Encodec
Neural audio codec based on Meta AI's Encodec Model
This is a code implementation of the “High Fidelity Neural Audio Compression” paper by Meta AI. For more details visit: Github
Introduction
This project aims to reproduce the Encodec model architecture as per the paper. The core model consists of a convolution based encoder-decoder network with an additional residual vector quantizer (RVQ) in between for further compression of the latent embeddings into discrete codes.
A MS-STFT Discriminator is further used to enhance the output audio quality by training it using adversarial losses.
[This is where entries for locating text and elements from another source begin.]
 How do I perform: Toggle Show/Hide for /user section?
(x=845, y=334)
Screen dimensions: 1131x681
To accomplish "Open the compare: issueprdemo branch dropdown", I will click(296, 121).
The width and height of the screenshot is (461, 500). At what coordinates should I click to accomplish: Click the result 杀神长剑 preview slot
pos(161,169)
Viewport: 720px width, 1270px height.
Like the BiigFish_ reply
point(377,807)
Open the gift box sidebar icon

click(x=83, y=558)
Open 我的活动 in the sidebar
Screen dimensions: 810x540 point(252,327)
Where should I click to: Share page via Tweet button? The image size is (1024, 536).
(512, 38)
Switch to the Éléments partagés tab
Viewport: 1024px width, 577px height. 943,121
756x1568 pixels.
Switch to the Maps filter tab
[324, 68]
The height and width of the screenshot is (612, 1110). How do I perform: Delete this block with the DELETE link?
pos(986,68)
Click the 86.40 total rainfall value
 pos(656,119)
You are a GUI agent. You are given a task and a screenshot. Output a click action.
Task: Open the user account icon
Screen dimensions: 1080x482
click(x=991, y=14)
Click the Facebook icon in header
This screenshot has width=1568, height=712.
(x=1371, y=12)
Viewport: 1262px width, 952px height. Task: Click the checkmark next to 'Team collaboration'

The entire model is trained on multiple loss components including reconstruction loss, perceptual loss and discriminator losses. The loss terms are scaled with coefficients to balance the loss between the terms:
\[L_G = \lambda_t \cdot \ell_t(x, \hat{x}) + \lambda_f \cdot \ell_f(x, \hat{x}) + \lambda_g \cdot \ell_g(\hat{x}) + \lambda_{feat} \cdot \ell_{feat}(x, \hat{x}) + \lambda_w \cdot \ell_w(w)\]-
l_g- adversarial loss for the generator -
l_feat- relative feature matching loss for the generator. -
l_w- commitment loss for the RVQ -
l_f- linear combination of L1 and L2 losses across freq. domain on a mel scale -
l_t- L1 loss across time domian
$L_G$ is the overall loss for the generator.
Training
The entire model was trained on the LibriSpeech ASR corpus developement dataset with the following hyperparamters:
num_epochs = 50
batch_size = 2
sample_rate = 24000
learning_rate = 0.001
target_bandwidths = [1.5, 3, 6, 12, 24]
norm = 'weight_norm'
causal = False